Hopes now rest on partners in China

Industry experts view the developments with concern: The auditing and consulting group PwC expects that the Chinese manufacturers will definitely import e-cars to Europe successfully. Harder times are coming for Mercedes, BMW and Audi, warns PwC car expert Felix Kuhnert. Stefan Bratzel, head of the Center of Automotive Management, advises German car manufacturers to adopt a more aggressive mentality. Frustrated, he comments: “They have the power, but they don’t put it on the road like the others.” There are also concerns at the group headquarters: VW board member Ralf Brandstätter describes the development as an “avalanche” and speaks of “disruption” of the old business model.

So what to do? The insight of the hour is: Escape to the front. In order to escape the German nightmare, local car suppliers want to increasingly use their components in China instead of at Audi or Mercedes. Apparently, the car manufacturers are no longer relying on themselves, but are relying on their successful partners in China. The Volkswagen subsidiary Audi, for example, is negotiating with the Chinese joint venture partner SAIC about a joint “accelerated” development of electric cars.

More money should also be used to catch up. VW is investing billions in local development. Mercedes boss Ola Källenius also wants to increase his previously planned 40 billion euros for the drive turnaround. In China, the Stuttgart company sold just 6,900 electric cars from January to May. Orders are also falling in Germany.

Price war, cancellation of e-funding, backlog of orders

There is no sign of capitulation among the German car manufacturers, even if critics complain that the German initiatives come far too late. The crash and impact can now only be slowed down, it is said. There are a few reasons for this. One is the price war launched by Tesla in China. CEO Elon Musk has announced that, despite the economically turbulent times, he will even add a briquette here. “Telsa’s war chest is well stocked,” warns Dudenhöffer.

The sales figures have not yet reached the valley of tears. The current sales figures in Germany are not as good as they appear at first glance. The market for electric cars in Germany is still growing. But at the latest when the backlog of orders from the previous year has been cleared, the lull threatens, observers agree. There is also a headwind from the government: from September, commercial customers will no longer be subsidized when buying purely electric cars. The so-called fleet market growth will collapse in on itself. “We assume that the BEV growth in the fleet will shrink from 63 percent in the first half of the year to just two percent in the second half of the year,” quotes the “Automobilwoche” Dataforce analyst Benjamin Kibies.

In addition, the Chinese government is putting together a package of economic stimulus measures and boosting demand for electric cars with subsidies worth billions. Even if Economics Minister Robert Habeck has increased the budget for the state environmental bonus for private individuals, which can be claimed when buying an electric car, it will be difficult for German car manufacturers to catch up.

“The car world is reorganizing itself”

However, Dudenhöffer does not consider the fight to be hopeless. In the short and medium term it will be difficult for German car manufacturers, but in the long term they have chances of stabilizing. However, the old supremacy of traditional German car manufacturers will once and for all no longer exist in the new car world. “When you open yourself up and recognize a new world and stop harping on your old principles, that’s the best way to reconnect,” says Dudenhöffer. Play along, that’s all there is to it.

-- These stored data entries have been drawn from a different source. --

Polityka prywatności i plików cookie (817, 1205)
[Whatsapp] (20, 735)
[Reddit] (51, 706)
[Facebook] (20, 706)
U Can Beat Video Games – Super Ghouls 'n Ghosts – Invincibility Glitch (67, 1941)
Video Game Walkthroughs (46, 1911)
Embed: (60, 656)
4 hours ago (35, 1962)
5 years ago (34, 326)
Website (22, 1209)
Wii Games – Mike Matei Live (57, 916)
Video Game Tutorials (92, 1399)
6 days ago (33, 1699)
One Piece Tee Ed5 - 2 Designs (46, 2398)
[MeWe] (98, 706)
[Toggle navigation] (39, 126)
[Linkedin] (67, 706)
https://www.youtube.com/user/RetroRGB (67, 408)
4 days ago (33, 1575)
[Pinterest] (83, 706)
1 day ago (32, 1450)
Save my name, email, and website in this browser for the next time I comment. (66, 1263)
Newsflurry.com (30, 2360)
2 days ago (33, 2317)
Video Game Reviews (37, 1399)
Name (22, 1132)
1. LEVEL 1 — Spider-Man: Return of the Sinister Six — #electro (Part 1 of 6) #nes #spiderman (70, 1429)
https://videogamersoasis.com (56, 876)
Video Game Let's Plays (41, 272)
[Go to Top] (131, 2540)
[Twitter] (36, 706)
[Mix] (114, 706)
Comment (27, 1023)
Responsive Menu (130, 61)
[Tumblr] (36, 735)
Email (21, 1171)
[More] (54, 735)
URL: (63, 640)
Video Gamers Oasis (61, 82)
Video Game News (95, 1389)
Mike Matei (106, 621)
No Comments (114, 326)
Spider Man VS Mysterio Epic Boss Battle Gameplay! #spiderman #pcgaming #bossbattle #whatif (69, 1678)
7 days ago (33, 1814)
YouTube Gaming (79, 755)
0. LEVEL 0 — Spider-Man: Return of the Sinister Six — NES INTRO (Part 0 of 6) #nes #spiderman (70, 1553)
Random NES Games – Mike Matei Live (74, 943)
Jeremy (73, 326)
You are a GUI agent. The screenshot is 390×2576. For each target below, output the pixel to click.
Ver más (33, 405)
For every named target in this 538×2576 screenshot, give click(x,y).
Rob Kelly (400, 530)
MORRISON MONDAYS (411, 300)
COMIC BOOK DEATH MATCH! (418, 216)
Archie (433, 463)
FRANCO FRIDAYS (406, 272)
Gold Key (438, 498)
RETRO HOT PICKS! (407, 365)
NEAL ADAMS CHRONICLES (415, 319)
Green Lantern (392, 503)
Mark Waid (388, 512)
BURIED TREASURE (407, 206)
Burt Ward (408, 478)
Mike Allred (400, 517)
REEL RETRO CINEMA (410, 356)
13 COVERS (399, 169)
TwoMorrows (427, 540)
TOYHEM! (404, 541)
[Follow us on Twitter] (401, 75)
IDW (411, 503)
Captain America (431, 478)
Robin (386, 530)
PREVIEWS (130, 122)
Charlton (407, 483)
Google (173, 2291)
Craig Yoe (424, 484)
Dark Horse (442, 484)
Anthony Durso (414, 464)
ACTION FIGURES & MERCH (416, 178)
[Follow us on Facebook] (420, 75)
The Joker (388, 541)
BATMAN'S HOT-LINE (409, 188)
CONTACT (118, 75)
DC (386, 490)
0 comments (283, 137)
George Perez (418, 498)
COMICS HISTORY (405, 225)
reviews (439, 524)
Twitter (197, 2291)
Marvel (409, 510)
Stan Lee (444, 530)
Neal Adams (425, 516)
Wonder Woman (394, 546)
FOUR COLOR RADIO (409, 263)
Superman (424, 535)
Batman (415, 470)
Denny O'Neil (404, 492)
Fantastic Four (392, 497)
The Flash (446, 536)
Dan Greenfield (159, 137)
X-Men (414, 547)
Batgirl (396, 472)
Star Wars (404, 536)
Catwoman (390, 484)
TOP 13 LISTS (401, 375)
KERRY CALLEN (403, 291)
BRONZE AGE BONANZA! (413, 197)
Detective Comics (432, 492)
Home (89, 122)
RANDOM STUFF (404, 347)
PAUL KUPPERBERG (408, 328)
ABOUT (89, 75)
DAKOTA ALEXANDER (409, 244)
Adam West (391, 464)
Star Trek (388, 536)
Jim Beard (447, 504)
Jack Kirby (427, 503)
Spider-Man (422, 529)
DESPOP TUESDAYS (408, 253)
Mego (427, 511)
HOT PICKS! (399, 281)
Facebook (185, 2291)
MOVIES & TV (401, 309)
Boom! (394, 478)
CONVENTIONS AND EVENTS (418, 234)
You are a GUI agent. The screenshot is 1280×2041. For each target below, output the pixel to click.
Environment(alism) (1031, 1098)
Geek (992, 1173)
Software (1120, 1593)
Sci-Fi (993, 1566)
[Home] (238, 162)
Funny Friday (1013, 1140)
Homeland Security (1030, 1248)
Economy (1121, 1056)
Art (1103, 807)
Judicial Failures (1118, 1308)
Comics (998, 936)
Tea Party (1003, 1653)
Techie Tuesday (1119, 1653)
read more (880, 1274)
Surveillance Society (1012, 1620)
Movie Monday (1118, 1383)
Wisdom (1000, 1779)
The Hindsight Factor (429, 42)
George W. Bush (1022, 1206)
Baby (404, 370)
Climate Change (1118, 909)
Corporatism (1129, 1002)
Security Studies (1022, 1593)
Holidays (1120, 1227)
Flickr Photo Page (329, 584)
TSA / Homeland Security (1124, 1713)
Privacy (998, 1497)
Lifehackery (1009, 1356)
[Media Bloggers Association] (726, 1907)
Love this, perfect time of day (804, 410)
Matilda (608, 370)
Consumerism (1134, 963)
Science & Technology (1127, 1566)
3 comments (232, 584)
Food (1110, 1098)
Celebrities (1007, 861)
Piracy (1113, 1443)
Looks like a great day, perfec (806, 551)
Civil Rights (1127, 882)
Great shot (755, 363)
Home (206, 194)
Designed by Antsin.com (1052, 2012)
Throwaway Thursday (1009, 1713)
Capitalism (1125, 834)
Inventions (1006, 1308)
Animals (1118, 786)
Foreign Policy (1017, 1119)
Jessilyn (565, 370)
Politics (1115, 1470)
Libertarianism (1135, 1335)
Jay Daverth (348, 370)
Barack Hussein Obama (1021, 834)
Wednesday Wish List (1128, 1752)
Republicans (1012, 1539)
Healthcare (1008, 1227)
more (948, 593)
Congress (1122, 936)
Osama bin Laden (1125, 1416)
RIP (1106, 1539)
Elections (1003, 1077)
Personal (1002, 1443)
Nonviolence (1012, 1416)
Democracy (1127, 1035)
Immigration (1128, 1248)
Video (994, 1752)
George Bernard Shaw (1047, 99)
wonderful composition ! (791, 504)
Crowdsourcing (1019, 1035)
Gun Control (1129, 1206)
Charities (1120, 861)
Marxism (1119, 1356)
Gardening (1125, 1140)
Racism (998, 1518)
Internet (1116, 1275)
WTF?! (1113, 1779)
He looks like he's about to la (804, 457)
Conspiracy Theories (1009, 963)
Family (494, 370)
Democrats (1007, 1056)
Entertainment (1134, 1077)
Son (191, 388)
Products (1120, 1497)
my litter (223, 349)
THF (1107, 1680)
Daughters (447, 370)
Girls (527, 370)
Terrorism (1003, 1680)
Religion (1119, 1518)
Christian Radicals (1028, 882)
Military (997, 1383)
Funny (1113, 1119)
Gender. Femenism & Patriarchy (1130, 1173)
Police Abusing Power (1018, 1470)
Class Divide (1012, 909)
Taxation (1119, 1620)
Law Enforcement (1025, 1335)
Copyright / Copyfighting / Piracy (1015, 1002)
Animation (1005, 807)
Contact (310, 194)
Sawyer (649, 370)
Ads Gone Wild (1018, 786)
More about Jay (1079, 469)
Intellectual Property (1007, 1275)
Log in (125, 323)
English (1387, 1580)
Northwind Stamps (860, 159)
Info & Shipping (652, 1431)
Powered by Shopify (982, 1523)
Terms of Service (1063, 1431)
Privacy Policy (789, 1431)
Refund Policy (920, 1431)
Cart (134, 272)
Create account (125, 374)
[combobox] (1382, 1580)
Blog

“The car world is reorganizing itself,” states Dudenhöffer. BMW already has its largest development location with around 3,200 engineers outside of Germany in China, not in the USA. “Where will the strengths of the German car manufacturers be? The strengths of the German car manufacturers will lie in the fact that cars that are also Internet-enabled are built in highly intelligent cooperation.” The development departments of VW, BMW and Mercedes are currently working flat out on the second generation of electric models. With or without a Chinese partner: success is a must, mistakes are no longer allowed.